Lafayette County honors retirement of longtime E-911 Director Paul Lytle
Paul Lytle’s retirement hands Lafayette County’s 911 center to Taylor McNece, keeping the countywide emergency line tied to Oxford and Ole Miss.

Lafayette County has begun a key public-safety handoff: Paul Lytle has retired as E-911 director, and Taylor McNece will take over a communications center that answers every emergency call in the county, including Oxford and the University of Mississippi. Because the 911 office is the county’s Public Safety Answering Point, the change reaches every police, fire and medical response routed through Lafayette County’s emergency system.
Lytle’s path into the job began in 2012, when he joined the Sheriff’s Office under former Sheriff Buddy East as a dispatcher and quickly became a dependable presence in the communications center. He later rose to E-911 director under Sheriff Joey East. In a county feature on the 911 center, Lytle described the work in plain terms: “Our best way to help is to get help out there.” The dispatch center operates on 12-hour shifts and coordinates calls for deputies, ambulances, fire departments and EMRs, work that often stays invisible until a storm, wreck or medical emergency puts it in the spotlight.

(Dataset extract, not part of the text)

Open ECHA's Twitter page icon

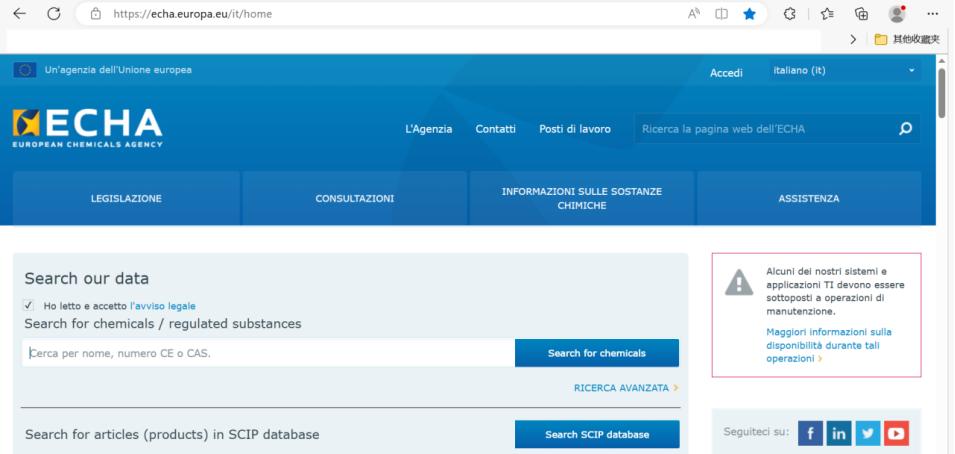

The retirement comes at a time when Lafayette County’s public-safety network is under heavier pressure. Sheriff Joey East said in September 2024 that the county’s rapid growth is creating significant challenges for law enforcement and public-safety services. County leaders had already moved in 2022 to give Baptist Ambulance priority on all 911 calls in Oxford and Lafayette County after medical calls grew exponentially, a sign of how much strain the system has absorbed as the area expands.

That pressure is also shaping the county’s next phase of infrastructure. Lafayette County is expanding the sheriff’s department and dispatch office in a new building project, part of a broader effort to give the county more room and capacity as the sheriff’s office, emergency management, fire department and 911 dispatch continue to operate under one public-safety umbrella. Lytle’s departure closes a long chapter that began under Buddy East, who served 46 years as sheriff and became the longest-serving sheriff in Mississippi history, but the job itself remains the same: answer fast, dispatch fast and keep Lafayette County’s emergency response reliable when residents need it most.